Probiotic Evaluation of Lactic Acid Bacteria Isolated from Conventional Sources
Keywords:
Probiotic, curd, breast milk, efficacy, Weissella confusa, Lacticaseibacillus paracasei, Staphylococcus epidermidisAbstract
Probiotic bacteria represent the good bacteria that impart health benefits. Lactic acid producing bacteria called as LAB are commonly used as probiotics as they have long history of safe use in food. The present study aimed to evaluate bacterial isolates from curd, cow’s milk and breast milk thereby determining its potential to be used as probiotics. Out of 108 isolates, eight strains showed phenotypic characteristics similar to that of lactic acid bacteria and were investigated further. The tolerance for low pH, different concentrations of bile and phenol and resistance to the simulated gastrointestinal and salivary conditions were studied in detail for these strains. Haemolytic activity of the strains and their susceptibility to antibiotics were tested. Strains were also evaluated for probiotic properties including adherence to the Caco-2 cells and antagonistic activity against pathogens. All the strains showed tolerance to acidic pH, bile salts, phenol, lysozyme, pepsin and also successfully adhered onto the Caco-2 cells invitro.

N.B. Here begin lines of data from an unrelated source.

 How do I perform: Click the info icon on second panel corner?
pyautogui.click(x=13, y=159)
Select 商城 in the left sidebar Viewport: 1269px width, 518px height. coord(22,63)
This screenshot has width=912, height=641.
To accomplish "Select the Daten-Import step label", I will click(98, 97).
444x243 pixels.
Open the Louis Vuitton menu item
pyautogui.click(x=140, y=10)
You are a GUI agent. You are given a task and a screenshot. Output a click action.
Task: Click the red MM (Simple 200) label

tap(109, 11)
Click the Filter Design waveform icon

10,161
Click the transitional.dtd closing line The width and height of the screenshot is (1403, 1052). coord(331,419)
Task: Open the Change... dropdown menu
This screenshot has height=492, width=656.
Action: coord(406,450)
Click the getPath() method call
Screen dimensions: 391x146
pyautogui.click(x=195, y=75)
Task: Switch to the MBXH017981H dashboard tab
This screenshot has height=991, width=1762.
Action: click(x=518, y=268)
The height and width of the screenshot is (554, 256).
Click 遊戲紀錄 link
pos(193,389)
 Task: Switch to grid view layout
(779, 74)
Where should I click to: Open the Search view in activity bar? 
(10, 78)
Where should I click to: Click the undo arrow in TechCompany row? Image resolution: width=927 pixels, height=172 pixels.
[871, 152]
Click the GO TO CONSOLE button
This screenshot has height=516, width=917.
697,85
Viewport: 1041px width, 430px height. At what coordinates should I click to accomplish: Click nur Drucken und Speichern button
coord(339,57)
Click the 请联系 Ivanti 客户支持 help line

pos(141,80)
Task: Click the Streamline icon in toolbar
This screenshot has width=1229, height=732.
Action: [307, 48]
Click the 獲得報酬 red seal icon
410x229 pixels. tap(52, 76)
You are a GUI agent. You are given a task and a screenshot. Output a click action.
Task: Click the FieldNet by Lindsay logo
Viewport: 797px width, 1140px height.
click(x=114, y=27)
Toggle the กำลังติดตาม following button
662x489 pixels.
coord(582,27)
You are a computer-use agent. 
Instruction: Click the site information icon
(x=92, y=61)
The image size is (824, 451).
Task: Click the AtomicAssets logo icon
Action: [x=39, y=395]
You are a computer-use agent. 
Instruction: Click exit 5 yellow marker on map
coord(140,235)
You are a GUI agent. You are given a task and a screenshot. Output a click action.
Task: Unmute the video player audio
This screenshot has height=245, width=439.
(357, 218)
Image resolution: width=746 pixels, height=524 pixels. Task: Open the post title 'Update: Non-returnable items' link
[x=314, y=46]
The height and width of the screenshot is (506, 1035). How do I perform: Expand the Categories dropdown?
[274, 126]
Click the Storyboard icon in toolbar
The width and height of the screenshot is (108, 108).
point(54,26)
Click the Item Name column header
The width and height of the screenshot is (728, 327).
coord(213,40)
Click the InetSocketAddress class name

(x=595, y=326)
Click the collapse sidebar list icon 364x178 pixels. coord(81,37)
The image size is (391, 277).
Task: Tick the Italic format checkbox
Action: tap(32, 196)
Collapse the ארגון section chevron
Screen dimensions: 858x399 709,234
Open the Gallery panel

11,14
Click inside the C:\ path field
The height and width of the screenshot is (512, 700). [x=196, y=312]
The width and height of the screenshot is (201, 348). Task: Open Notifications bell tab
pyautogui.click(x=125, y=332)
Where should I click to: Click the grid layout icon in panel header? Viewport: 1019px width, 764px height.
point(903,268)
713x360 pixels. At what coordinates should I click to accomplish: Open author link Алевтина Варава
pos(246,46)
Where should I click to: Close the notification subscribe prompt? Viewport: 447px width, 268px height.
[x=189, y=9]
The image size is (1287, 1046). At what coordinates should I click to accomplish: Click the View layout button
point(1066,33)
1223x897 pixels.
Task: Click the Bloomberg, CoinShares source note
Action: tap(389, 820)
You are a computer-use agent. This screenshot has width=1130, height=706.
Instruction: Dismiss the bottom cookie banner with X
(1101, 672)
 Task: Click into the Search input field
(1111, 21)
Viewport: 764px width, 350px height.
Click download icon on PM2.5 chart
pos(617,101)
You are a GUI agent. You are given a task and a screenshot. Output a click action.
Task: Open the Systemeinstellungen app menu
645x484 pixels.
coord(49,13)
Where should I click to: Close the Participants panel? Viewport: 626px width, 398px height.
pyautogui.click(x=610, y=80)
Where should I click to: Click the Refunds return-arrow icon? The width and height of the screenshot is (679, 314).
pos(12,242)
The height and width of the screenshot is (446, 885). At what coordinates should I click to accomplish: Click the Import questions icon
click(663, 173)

The cell-free supernatant (CFS) of the strains exhibited antioxidant activity by scavenging 1,1-Diphenyl-2-Picryl-Hydrazil (DPPH) radicals and showed antimicrobial activity against pathogenic strains like Salmonella typhi, Pseudomonas aeruginosa and Escherichia coli. The three strains with profound probiotic activity were identified using 16s rRNA sequencing as Weissella confusa C8 from curd, Lactobacillus paracasei MK2 (Lacticaseibacillus paracasei MK2) from milk, and Staphylococcus epidermidis BM4 from breast milk. Hence, these three isolates from the above sources can be considered as strains having good probiotic traits with antibacterial activity.